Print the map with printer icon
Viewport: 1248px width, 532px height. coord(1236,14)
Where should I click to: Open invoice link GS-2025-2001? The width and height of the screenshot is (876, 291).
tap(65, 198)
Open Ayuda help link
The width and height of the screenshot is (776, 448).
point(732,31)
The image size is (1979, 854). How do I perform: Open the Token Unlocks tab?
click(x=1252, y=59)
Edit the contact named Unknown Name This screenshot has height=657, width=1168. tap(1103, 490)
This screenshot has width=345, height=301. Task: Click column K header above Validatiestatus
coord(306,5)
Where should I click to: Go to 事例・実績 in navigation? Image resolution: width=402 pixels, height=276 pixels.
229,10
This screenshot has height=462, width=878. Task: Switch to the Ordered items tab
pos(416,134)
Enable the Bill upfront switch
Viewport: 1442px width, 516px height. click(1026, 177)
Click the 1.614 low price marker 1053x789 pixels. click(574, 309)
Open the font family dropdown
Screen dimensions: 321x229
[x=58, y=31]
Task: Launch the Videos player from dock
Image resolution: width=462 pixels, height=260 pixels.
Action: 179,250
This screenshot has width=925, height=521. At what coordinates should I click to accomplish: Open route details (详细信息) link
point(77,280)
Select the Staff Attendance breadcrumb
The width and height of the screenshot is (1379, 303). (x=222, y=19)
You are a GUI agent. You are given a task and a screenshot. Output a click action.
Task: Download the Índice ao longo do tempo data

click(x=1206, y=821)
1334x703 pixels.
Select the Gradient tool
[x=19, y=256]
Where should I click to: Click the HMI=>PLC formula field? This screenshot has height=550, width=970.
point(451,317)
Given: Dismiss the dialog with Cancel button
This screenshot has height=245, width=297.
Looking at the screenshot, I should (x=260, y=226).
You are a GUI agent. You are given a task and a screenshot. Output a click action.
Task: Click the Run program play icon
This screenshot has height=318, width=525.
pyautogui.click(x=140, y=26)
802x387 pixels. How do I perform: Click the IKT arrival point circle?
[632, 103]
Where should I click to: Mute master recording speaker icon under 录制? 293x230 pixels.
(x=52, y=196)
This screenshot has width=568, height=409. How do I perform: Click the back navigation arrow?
....
**Directions**
Repeat the whole of the data above exactly, keeping every word.

**Answer space**
Print the map with printer icon
Viewport: 1248px width, 532px height. coord(1236,14)
Where should I click to: Open invoice link GS-2025-2001? The width and height of the screenshot is (876, 291).
tap(65, 198)
Open Ayuda help link
The width and height of the screenshot is (776, 448).
point(732,31)
The image size is (1979, 854). How do I perform: Open the Token Unlocks tab?
click(x=1252, y=59)
Edit the contact named Unknown Name This screenshot has height=657, width=1168. tap(1103, 490)
This screenshot has width=345, height=301. Task: Click column K header above Validatiestatus
coord(306,5)
Where should I click to: Go to 事例・実績 in navigation? Image resolution: width=402 pixels, height=276 pixels.
229,10
This screenshot has height=462, width=878. Task: Switch to the Ordered items tab
pos(416,134)
Enable the Bill upfront switch
Viewport: 1442px width, 516px height. click(1026, 177)
Click the 1.614 low price marker 1053x789 pixels. click(574, 309)
Open the font family dropdown
Screen dimensions: 321x229
[x=58, y=31]
Task: Launch the Videos player from dock
Image resolution: width=462 pixels, height=260 pixels.
Action: 179,250
This screenshot has width=925, height=521. At what coordinates should I click to accomplish: Open route details (详细信息) link
point(77,280)
Select the Staff Attendance breadcrumb
The width and height of the screenshot is (1379, 303). (x=222, y=19)
You are a GUI agent. You are given a task and a screenshot. Output a click action.
Task: Download the Índice ao longo do tempo data

click(x=1206, y=821)
1334x703 pixels.
Select the Gradient tool
[x=19, y=256]
Where should I click to: Click the HMI=>PLC formula field? This screenshot has height=550, width=970.
point(451,317)
Given: Dismiss the dialog with Cancel button
This screenshot has height=245, width=297.
Looking at the screenshot, I should (x=260, y=226).
You are a GUI agent. You are given a task and a screenshot. Output a click action.
Task: Click the Run program play icon
This screenshot has height=318, width=525.
pyautogui.click(x=140, y=26)
802x387 pixels. How do I perform: Click the IKT arrival point circle?
[632, 103]
Where should I click to: Mute master recording speaker icon under 录制? 293x230 pixels.
(x=52, y=196)
This screenshot has width=568, height=409. How do I perform: Click the back navigation arrow?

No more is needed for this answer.